We’ve now finalized changes to make more than 60 new services available to Medicare beneficiaries via telehealth after the public health emergency ends.
We believe this will be a lasting revolution in how Americans expect their care to be delivered. We all know that telehealth can’t always replace in-person care. But we’ve learned that telehealth does substitute for, rather than being additive to, in-person interactions, dispelling a fear that has long prevented its expansion. We believe giving patients and providers the flexibility to decide on the right mix of the two will come to represent the new gold standard for care.
We also want to give patients flexibility in how they finance their care. In addition to our successful work to stabilize the Affordable Care Act exchanges for the first time, we made a historic reform to Health Reimbursement Arrangements that allows employers to give their employees tax-preferred dollars to shop for their own insurance.
This change is estimated to give more than 10 million Americans new options over the next 10 years—and we think it could drive more fundamental shifts than that.
It was only because of a completely artificial government barrier that, before our rule, your employer could choose a health plan from one insurance marketplace and pay for it with tax-advantaged dollars, but they couldn’t provide you with those same tax-advantaged dollars to buy a plan of your choice on the individual market.
When the employee is able to buy a plan on the individual marketplace, that’s a plan that the employee owns and can keep when they leave their job.
Much of what I’ve talked about today is patient-centered, market-driven ways to pay for and deliver care; the HRA rule points toward a more patient-centered, market-driven way for Americans to finance their care too.
Mark my words: People will recognize the significance of the HRA rule in the years to come, in the same way that it took time to see the real impact of the high deductible/health savings account reforms we put in place with my help in the Bush Administration.
When I spoke to AHIP almost three years ago, I said that this was no time to be timid in healthcare.
I’m sure everyone in this audience agreed heartily with some of the initiatives I’ve led, and I’m sure many of you would disagree strongly with others.
But I assume we can all agree this was not a timid three years for HHS.
When I took office, the New York Times called me the Happy Regulator.
Personally, I’d prefer the term Happy Deregulator. Bold, market-oriented action is what American healthcare needed.
For too long, Americans had seen costs mount, without commensurate increases in quality. They’d heard all the promises about consumer empowerment and paying for value—but the pace of change was too slow.
That is why this administration acted so boldly, on every front: to deliver true price transparency, to put patients in control of their data, to bring real value-based payments to more areas of care, and to get regulations out of the way.

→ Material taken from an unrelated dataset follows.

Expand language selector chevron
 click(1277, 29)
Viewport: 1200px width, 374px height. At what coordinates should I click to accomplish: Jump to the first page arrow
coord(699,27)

The culmination of all of these actions is nothing less than the first meaningful move back toward patient-driven markets in healthcare since 1965.
That is why I believe we will look back on the last three years as a hockey-stick moment for the transformation of healthcare—not only into a system that pays for value, but into a real marketplace that places the patient at the center.
That is what we set out to do, and that is what we delivered.
Thank you for what you’ll do to take advantage of these changes in the years to come, and thank you for the opportunity to address all of you today.